- **AIM OF THE TASK**:
Give again only the lines from the line that holds "Task: Click the" to the end of the data, inclusive, omitting all pictures.

- **DATASET RECORDS**:
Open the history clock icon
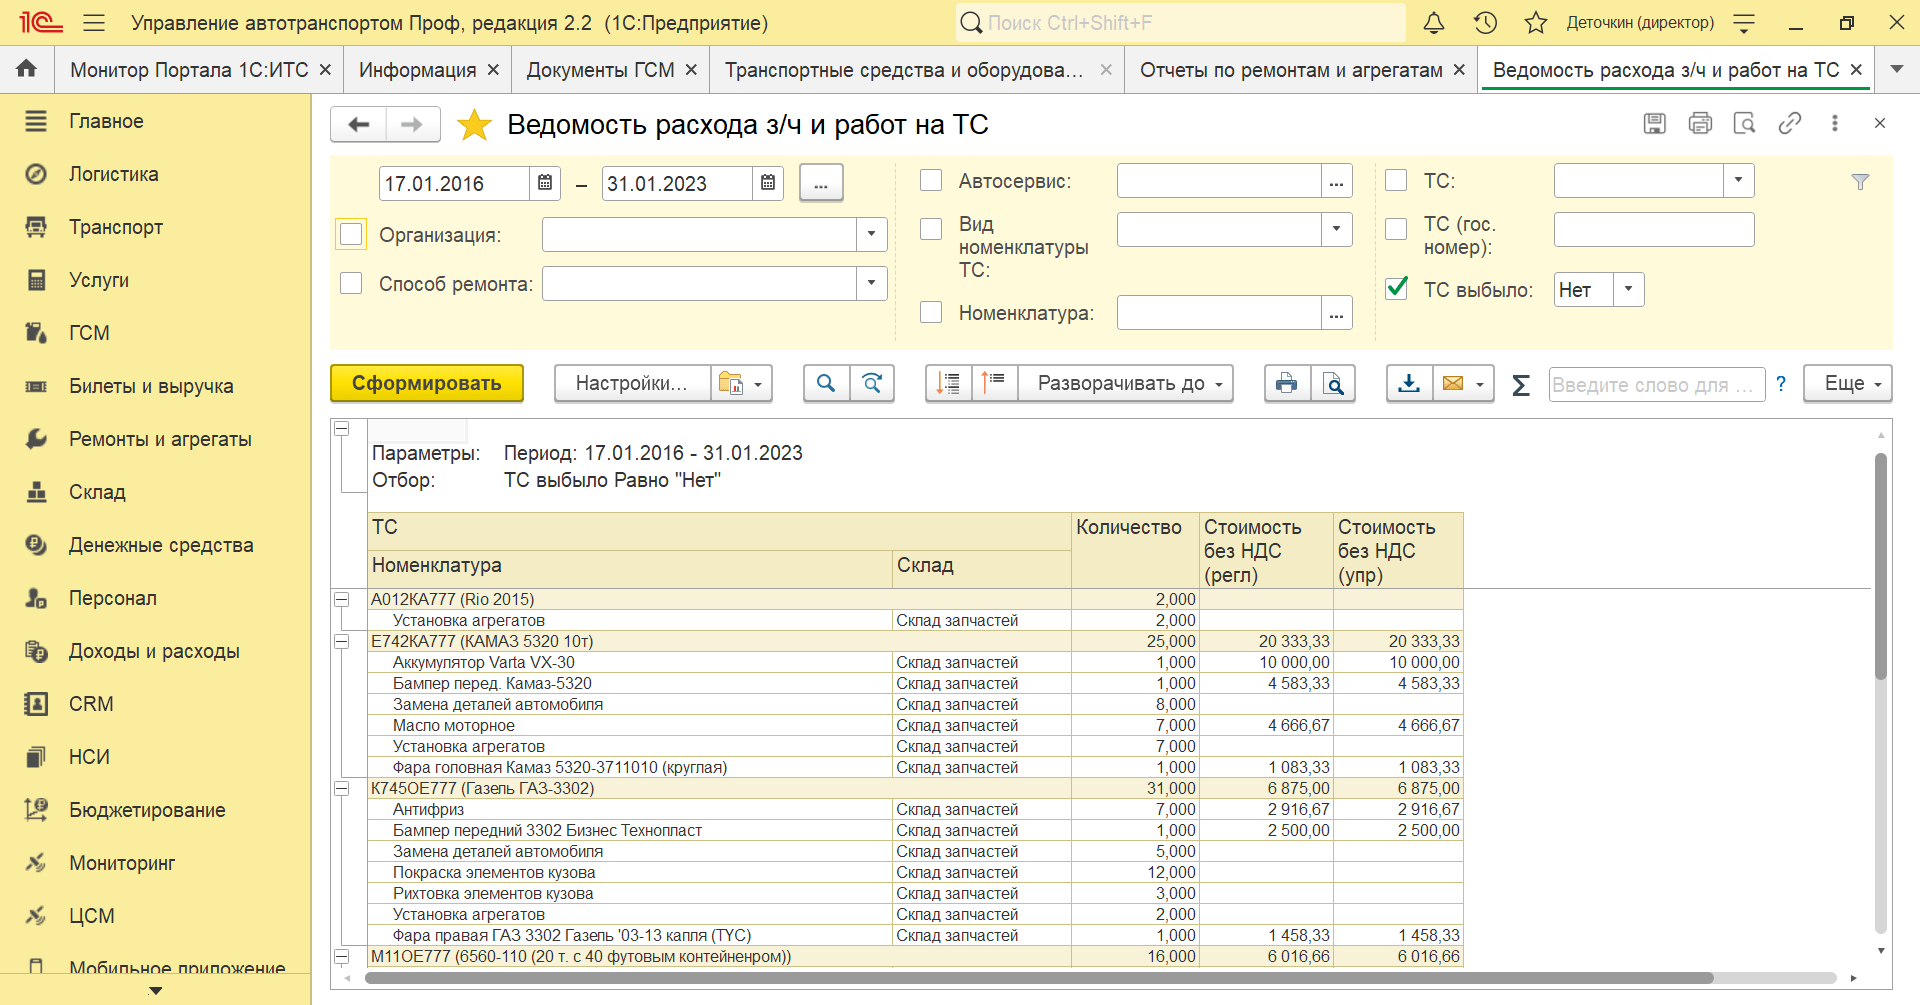Screen dimensions: 1920x1005 point(1485,23)
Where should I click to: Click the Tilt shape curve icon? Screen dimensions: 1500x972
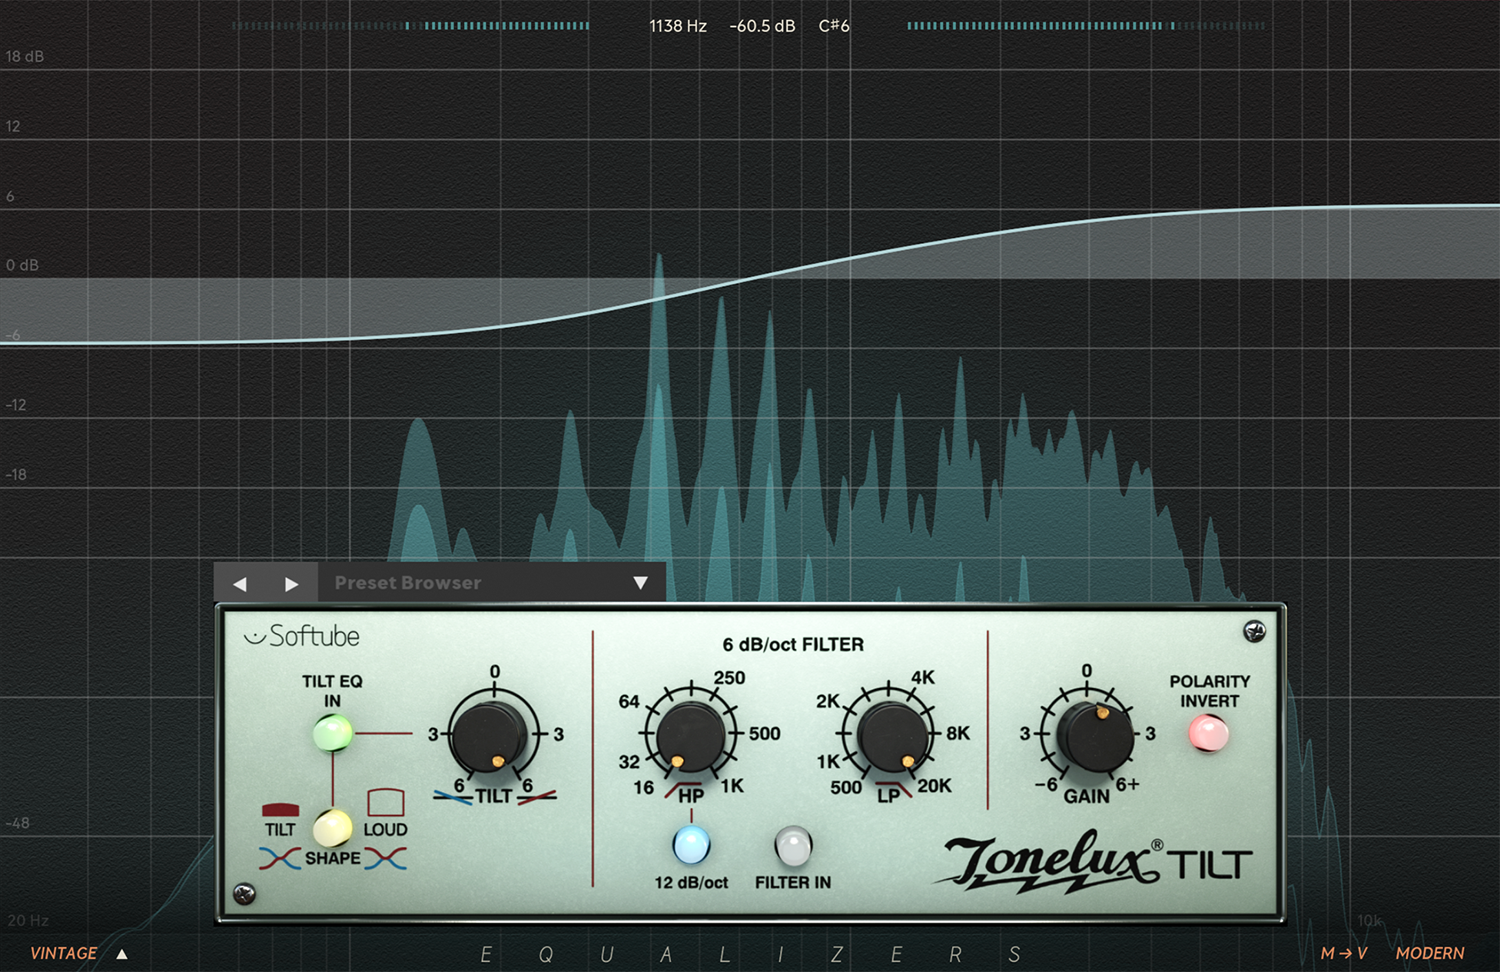[280, 809]
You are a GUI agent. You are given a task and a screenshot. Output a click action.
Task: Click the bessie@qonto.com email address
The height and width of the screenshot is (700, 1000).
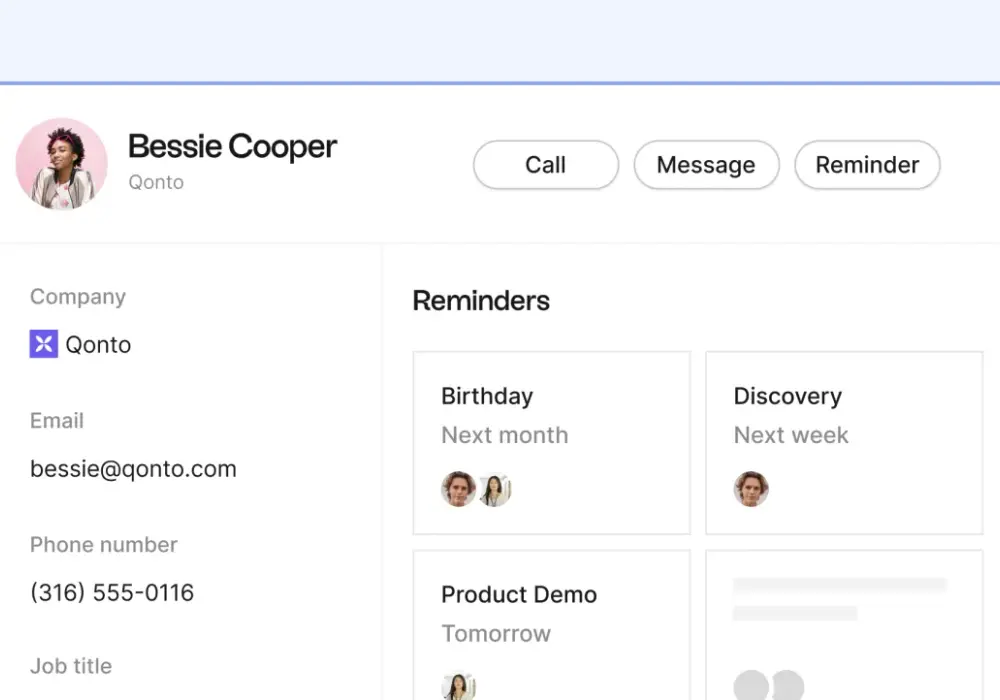tap(133, 469)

- **RESPONSE**:
Task: Click the bessie@qonto.com email address
The height and width of the screenshot is (700, 1000).
tap(133, 469)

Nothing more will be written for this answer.